Stated problem —
Pull out each line of the data that contains the string "width", matching case exactly.

>> Start Supplied records

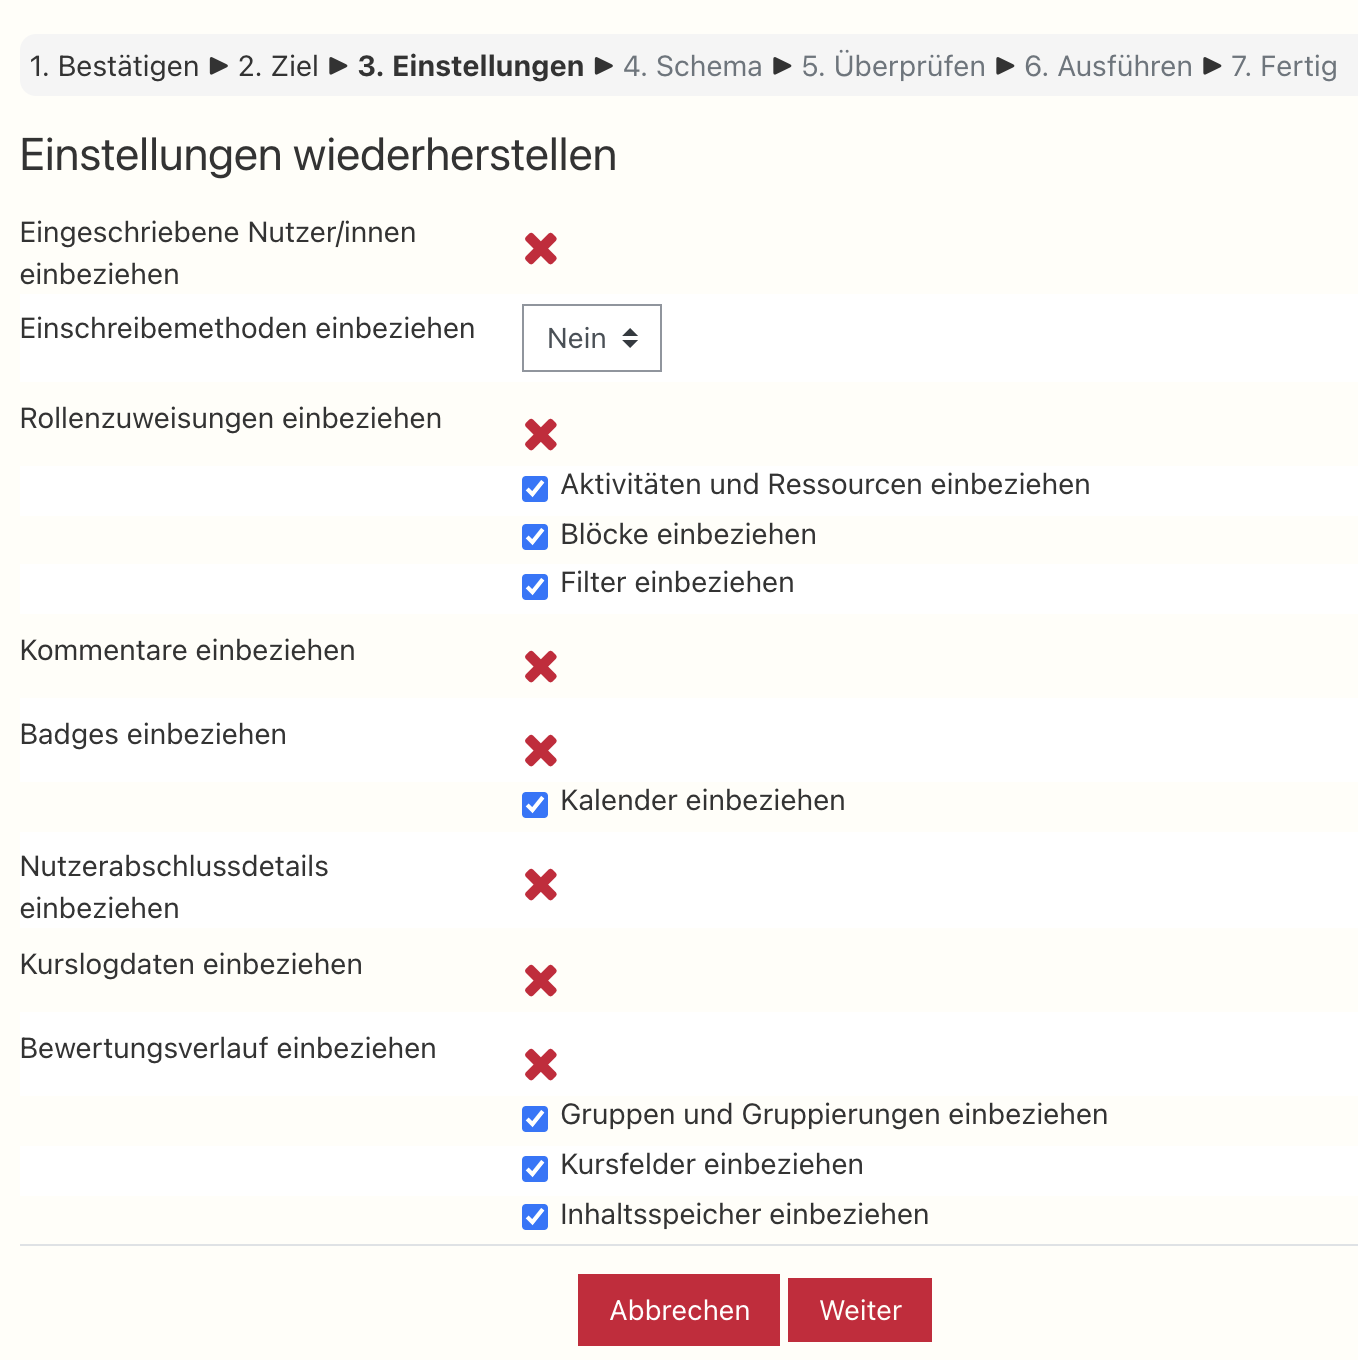Screen dimensions: 1358x1360
Task: Uncheck Kalender einbeziehen
Action: pos(535,804)
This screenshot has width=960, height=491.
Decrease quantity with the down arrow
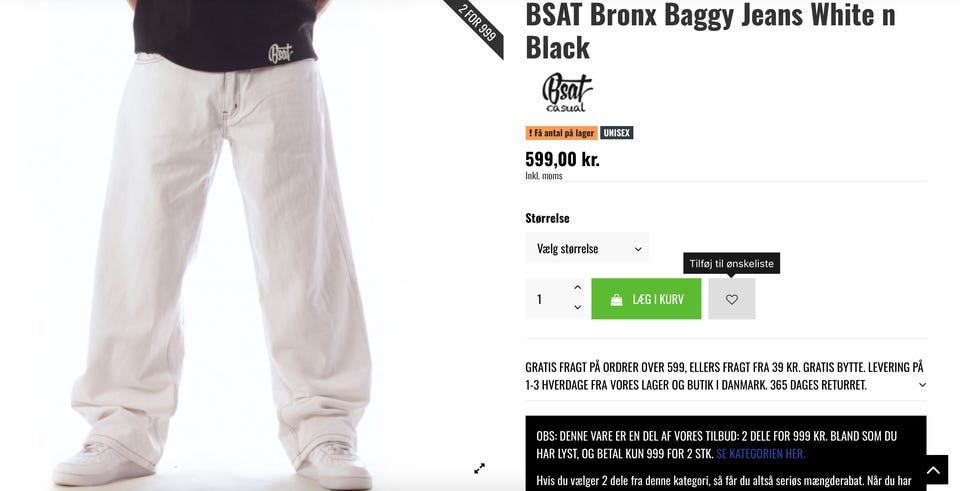click(x=577, y=307)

>> End Supplied records

Result of the exercise —
This screenshot has width=960, height=491.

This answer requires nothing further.